# [INFORMATION PROVIDED]
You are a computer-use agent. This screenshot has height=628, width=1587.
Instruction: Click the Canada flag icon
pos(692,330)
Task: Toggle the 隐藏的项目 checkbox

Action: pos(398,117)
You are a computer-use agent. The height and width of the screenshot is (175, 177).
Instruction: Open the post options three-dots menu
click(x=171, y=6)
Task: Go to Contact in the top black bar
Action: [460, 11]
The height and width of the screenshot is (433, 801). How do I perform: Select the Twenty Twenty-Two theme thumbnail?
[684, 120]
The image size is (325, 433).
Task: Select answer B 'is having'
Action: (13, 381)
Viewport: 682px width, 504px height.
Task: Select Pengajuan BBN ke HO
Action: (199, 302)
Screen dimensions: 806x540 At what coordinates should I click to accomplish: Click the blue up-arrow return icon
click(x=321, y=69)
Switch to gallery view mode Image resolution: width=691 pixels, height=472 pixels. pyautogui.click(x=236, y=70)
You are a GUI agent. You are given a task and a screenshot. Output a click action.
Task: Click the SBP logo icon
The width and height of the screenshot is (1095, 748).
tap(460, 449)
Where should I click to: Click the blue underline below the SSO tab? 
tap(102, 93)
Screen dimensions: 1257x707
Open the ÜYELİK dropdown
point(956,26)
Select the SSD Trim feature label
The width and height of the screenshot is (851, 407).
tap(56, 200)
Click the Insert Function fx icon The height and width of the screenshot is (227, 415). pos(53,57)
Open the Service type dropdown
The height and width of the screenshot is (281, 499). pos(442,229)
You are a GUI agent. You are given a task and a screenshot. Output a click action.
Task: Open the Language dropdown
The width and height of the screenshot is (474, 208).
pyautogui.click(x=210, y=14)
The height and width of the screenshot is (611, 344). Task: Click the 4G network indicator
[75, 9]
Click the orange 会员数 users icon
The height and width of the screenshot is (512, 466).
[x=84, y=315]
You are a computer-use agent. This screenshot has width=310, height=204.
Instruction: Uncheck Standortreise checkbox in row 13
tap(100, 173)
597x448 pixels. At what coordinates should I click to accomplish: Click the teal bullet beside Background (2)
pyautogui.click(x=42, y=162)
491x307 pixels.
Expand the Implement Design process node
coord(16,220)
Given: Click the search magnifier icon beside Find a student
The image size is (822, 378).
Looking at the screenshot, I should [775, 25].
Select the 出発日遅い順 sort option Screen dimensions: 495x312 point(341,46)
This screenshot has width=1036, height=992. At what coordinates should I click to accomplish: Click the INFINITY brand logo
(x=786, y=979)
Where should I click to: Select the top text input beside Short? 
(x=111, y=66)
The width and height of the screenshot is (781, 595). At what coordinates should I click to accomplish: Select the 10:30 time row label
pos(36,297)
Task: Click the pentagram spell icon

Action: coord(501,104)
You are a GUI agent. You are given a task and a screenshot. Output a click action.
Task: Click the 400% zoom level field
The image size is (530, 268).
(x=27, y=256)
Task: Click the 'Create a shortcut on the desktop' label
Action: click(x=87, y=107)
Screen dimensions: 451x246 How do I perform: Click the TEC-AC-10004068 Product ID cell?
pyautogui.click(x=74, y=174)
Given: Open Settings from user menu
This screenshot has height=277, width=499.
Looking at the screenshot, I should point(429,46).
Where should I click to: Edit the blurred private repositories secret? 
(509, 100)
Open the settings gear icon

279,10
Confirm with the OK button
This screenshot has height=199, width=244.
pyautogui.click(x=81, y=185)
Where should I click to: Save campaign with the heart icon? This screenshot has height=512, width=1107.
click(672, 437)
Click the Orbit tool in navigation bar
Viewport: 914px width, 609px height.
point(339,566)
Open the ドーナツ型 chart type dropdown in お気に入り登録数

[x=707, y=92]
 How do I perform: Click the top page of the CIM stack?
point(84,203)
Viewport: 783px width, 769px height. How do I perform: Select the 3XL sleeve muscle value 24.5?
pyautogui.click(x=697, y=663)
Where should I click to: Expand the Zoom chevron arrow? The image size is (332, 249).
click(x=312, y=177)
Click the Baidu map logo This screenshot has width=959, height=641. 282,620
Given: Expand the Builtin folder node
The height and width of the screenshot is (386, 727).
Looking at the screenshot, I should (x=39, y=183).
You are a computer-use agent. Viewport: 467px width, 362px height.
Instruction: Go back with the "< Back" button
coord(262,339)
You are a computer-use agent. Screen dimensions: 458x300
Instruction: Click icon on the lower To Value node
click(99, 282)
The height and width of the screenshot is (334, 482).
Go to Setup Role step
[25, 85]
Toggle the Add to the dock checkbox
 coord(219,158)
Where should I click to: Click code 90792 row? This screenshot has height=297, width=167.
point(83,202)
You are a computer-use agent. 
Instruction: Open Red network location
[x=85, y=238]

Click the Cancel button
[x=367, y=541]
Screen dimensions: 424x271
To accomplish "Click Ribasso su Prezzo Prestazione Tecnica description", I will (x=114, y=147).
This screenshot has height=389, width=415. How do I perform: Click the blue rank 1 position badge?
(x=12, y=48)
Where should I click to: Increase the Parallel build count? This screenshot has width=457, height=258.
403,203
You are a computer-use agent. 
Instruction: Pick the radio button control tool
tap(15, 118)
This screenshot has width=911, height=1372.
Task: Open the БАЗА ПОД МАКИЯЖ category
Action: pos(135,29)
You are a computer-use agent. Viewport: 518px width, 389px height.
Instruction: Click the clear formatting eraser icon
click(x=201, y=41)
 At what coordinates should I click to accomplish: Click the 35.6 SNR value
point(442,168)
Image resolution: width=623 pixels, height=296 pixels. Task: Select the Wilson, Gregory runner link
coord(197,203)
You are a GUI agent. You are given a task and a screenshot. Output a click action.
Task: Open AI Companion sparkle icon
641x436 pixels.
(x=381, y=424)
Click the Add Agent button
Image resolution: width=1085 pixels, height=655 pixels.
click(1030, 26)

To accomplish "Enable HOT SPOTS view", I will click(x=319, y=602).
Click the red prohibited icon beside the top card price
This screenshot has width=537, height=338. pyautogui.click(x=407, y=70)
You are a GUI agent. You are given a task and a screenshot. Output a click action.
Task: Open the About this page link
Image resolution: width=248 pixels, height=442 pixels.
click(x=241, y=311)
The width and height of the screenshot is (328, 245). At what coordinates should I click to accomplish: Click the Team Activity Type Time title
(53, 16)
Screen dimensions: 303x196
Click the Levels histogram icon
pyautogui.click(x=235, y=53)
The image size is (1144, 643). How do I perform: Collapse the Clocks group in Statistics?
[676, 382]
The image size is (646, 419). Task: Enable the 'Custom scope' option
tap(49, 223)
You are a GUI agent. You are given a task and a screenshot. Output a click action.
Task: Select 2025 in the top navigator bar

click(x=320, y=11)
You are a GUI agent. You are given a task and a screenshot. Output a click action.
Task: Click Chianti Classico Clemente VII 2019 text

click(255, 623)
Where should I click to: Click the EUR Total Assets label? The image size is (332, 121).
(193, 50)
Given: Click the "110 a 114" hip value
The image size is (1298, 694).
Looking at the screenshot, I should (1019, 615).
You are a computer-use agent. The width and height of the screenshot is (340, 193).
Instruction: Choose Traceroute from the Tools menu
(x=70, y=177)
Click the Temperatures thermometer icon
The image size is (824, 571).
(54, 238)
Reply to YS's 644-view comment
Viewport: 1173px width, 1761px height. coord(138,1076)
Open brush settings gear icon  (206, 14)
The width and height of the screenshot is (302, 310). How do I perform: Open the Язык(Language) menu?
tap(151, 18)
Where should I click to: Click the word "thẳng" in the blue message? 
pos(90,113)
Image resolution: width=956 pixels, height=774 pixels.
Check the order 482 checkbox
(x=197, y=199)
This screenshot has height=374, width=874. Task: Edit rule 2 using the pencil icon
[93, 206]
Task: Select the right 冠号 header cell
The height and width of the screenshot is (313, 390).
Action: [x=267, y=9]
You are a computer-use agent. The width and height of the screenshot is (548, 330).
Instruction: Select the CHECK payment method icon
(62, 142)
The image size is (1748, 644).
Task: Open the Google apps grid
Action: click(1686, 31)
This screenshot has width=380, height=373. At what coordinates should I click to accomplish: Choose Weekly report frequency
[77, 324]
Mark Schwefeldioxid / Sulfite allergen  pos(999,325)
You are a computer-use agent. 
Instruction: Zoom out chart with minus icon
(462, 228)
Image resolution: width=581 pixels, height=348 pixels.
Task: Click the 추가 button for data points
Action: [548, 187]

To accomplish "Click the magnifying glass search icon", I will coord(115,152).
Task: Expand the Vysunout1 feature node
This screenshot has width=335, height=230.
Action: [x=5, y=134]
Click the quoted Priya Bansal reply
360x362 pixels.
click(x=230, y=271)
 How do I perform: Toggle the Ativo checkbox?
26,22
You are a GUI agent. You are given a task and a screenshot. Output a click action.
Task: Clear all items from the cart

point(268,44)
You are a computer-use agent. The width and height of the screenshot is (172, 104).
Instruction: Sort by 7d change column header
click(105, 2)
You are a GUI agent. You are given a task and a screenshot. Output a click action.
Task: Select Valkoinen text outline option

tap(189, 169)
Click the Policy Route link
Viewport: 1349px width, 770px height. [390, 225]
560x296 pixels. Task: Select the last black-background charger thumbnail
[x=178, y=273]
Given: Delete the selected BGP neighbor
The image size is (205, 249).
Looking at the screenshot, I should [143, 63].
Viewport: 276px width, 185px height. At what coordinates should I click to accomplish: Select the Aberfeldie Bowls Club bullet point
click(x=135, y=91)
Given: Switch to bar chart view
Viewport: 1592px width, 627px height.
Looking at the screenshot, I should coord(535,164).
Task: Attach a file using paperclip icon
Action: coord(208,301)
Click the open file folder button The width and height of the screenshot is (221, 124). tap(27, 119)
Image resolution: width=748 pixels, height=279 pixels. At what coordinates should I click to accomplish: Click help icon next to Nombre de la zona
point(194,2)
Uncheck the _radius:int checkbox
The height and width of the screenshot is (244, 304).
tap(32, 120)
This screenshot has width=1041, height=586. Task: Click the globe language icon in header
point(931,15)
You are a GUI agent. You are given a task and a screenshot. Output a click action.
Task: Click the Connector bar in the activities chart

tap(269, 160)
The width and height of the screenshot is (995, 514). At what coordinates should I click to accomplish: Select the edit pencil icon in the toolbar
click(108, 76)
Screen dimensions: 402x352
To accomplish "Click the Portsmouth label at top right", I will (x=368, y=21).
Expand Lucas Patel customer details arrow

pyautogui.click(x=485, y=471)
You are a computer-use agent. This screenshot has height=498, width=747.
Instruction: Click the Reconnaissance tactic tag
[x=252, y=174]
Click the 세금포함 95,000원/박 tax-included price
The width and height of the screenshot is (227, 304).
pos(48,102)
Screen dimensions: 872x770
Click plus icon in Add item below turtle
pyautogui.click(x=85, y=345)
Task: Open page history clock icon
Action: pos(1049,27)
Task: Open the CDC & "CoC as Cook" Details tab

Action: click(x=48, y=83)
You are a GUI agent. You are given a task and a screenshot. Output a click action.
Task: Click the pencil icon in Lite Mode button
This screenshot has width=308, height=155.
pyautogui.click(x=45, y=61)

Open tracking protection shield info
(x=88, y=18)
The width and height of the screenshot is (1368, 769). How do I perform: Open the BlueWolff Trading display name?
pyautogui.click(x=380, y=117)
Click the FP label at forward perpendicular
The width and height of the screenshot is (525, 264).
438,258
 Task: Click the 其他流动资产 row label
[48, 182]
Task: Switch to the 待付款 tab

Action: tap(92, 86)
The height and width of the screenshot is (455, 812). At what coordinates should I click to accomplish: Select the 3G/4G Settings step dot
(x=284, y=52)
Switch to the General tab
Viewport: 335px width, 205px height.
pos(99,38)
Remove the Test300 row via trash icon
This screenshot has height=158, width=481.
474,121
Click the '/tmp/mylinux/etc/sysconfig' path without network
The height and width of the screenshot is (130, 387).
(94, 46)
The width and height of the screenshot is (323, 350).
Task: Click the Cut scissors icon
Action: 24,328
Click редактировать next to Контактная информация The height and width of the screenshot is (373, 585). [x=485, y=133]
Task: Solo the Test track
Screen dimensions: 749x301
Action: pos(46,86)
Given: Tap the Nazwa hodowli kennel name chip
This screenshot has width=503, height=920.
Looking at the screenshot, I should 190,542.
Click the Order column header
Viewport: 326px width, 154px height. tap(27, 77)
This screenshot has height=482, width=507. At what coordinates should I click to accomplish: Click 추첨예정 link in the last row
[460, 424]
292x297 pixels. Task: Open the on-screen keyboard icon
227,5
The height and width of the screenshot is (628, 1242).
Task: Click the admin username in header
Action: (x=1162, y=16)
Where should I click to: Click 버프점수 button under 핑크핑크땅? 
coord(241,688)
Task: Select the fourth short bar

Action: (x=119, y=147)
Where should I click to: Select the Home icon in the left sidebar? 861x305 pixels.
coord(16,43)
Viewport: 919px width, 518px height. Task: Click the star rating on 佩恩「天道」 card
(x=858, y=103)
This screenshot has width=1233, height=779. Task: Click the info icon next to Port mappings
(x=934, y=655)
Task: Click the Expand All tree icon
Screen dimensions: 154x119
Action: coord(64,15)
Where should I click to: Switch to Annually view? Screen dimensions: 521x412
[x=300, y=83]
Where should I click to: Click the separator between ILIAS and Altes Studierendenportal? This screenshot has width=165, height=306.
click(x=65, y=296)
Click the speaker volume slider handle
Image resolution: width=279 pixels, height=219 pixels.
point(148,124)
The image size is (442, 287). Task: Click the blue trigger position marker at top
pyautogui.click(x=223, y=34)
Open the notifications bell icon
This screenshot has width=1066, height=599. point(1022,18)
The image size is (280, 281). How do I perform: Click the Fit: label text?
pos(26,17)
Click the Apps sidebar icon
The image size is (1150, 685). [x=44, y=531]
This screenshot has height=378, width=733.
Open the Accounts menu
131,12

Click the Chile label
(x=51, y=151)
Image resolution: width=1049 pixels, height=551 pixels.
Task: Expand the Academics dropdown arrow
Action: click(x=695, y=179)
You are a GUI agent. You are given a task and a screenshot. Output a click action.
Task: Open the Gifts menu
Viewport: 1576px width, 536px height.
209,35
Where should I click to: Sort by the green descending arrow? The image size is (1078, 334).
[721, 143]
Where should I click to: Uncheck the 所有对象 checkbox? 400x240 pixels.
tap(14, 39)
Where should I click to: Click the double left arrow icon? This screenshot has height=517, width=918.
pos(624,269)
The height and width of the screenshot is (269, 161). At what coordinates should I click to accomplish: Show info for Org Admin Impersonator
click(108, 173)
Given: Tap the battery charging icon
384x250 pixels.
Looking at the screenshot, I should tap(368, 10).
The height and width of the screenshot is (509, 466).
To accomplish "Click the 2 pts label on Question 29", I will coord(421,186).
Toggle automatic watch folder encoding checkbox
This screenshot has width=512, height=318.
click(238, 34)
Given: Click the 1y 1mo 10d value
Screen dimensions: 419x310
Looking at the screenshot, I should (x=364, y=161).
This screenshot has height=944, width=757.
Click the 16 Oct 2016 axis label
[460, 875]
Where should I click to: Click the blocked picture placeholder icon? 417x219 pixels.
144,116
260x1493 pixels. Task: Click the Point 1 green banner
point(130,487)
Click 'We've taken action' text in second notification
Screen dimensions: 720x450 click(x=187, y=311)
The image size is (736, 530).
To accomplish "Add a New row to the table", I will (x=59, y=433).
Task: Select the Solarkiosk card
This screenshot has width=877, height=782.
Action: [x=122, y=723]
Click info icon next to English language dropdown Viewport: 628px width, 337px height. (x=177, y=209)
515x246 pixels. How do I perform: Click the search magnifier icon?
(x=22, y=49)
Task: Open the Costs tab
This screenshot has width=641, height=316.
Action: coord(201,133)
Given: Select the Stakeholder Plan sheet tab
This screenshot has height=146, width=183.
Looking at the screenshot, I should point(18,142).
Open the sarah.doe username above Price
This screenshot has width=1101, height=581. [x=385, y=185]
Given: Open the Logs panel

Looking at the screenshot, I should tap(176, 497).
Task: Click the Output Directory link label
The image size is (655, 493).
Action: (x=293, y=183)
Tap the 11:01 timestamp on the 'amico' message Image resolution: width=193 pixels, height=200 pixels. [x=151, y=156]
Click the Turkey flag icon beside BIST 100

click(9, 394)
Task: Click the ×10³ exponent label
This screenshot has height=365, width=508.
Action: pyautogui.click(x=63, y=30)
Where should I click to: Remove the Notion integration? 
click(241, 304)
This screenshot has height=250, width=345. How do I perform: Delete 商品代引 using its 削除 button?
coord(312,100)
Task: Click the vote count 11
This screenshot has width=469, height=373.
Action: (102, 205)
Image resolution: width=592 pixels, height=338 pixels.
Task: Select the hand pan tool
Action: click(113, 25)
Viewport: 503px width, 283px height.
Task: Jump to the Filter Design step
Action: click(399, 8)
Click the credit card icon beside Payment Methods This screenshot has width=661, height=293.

# [TASK]
The response must hold only the lines above from the line with "Instruction: Click the clear" through the line with "Task: Open the About this page link", each copied exactly, both ends kept.

# [EXERCISE RESULT]
Instruction: Click the clear formatting eraser icon
click(x=201, y=41)
 At what coordinates should I click to accomplish: Click the 35.6 SNR value
point(442,168)
Image resolution: width=623 pixels, height=296 pixels. Task: Select the Wilson, Gregory runner link
coord(197,203)
You are a GUI agent. You are given a task and a screenshot. Output a click action.
Task: Open AI Companion sparkle icon
641x436 pixels.
(x=381, y=424)
Click the Add Agent button
Image resolution: width=1085 pixels, height=655 pixels.
click(1030, 26)

To accomplish "Enable HOT SPOTS view", I will click(x=319, y=602).
Click the red prohibited icon beside the top card price
This screenshot has width=537, height=338. pyautogui.click(x=407, y=70)
You are a GUI agent. You are given a task and a screenshot. Output a click action.
Task: Open the About this page link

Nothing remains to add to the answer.